Piano Industria 4.0 tra luci e ombre 

Pmi, bene il manifatturiero ma il recupero è ancora incompleto

Notizie in “agrodolce” per le piccole e medie imprese italiane, anche del settore manifatturiero, che stanno senza dubbio vivendo un momento di non semplice decifrazione.

La buona notizia, che suona come una conferma del già noto, è che il settore va molto bene, anzi, diremmo a gonfie vele, con un’Italia che dati alla mano sta correndo a doppia cifra, con una domanda di macchine utensili che è schizzata a +10,6% nel 2017 spinta dagli incentivi del Piano Industria 4.0 (super e iperammortamento in testa), e si colloca praticamente sul tetto del pianeta come non accadeva da oltre mezzo secolo.

Veniamo ora alla parte meno convincente del ragionamento, almeno per il nerbo del nostro tessuto imprenditoriale, costituito per la stragrande maggioranza, a livello quantitativo, da Pmi: quanti di questi denari finiscono effettivamente nelle tasche dell’attività imprenditoriale?
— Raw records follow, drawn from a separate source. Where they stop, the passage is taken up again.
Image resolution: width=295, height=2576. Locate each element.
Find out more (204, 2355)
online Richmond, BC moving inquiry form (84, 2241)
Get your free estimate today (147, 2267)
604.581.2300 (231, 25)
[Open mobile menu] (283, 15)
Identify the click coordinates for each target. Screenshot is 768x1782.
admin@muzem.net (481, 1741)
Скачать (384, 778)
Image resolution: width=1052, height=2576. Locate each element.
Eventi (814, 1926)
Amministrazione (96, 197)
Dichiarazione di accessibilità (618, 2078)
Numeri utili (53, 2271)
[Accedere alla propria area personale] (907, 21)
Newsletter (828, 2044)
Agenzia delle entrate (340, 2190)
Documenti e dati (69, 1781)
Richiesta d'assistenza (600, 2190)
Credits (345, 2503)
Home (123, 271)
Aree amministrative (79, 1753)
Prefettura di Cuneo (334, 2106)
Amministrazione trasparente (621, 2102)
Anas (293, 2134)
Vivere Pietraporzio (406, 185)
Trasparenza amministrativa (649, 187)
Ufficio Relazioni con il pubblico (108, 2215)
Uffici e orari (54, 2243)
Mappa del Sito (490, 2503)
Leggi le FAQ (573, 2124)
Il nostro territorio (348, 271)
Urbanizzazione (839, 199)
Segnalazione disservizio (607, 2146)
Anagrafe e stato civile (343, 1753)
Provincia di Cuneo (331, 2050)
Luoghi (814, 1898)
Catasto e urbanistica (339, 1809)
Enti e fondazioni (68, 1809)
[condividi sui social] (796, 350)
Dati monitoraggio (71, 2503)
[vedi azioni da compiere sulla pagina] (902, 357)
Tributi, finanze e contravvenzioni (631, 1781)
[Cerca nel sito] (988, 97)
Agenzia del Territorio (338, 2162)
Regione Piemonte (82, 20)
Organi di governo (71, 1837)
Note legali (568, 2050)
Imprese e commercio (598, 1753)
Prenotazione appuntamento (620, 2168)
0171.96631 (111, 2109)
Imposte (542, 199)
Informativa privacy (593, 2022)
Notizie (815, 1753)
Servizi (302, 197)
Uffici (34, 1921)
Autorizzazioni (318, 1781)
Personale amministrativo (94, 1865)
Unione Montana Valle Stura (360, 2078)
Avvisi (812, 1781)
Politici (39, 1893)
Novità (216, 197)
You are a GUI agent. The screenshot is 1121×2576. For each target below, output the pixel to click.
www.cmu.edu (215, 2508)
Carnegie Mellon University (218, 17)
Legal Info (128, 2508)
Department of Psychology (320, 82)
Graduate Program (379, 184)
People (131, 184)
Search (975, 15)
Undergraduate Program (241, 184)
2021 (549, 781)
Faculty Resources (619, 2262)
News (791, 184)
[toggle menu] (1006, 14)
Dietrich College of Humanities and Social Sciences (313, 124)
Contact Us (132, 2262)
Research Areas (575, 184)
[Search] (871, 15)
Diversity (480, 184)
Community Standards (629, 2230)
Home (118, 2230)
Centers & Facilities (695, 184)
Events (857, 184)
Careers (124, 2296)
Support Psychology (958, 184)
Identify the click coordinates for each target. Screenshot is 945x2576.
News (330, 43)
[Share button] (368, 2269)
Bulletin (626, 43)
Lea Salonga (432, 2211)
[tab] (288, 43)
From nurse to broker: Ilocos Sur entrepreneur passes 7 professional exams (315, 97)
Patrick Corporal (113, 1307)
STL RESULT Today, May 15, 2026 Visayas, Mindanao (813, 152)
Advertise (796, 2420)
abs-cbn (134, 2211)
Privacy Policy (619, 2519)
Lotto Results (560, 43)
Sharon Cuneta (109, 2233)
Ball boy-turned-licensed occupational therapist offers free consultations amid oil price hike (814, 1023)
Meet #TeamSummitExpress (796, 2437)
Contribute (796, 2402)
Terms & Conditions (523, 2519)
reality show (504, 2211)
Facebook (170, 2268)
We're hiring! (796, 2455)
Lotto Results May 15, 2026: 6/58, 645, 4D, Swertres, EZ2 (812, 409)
Qui arrivano le dolenti note, stando almeno ai numeri globali: infatti gli ultimi dati Eurostat, National Statistical Offices e Diw Econ sulle piccole e medie imprese fotografano una situazione italiana ancora ferma al palo con livelli praticamente pre-crisi: anzi, in molti casi la ripresa non risulta ancora del tutto completata. Prendiamo il caso di alcuni degli indicatori principali, a partire dal numero di imprese piccole e medie: fatte 100 quelle attive nel 2008, ora sono 95.

Peggio ancora va agli occupati: rispetto a dieci anni fa solo 87 su 100 hanno mantenuto il loro posto nelle Pmi, mentre il valore aggiunto, che pure nel 2016 ha registrato una crescita importante, si attesta ancora su valori leggermente inferiori al pre-crisi (0,96 su 1). Questi dati ci scaraventano tra i pochi paesi dell’Europa dei 28 (si conta anche il Regno Unito, virtuoso in questo senso) a non aver completato la rimonta in nessuno degli indicatori principali. Insieme a noi Spagna, Portogallo, Grecia, Cipro e Croazia. Se da un lato la strada del sostegno alle Pmi appare segnata, dall’altro c’è ancora molto da fare.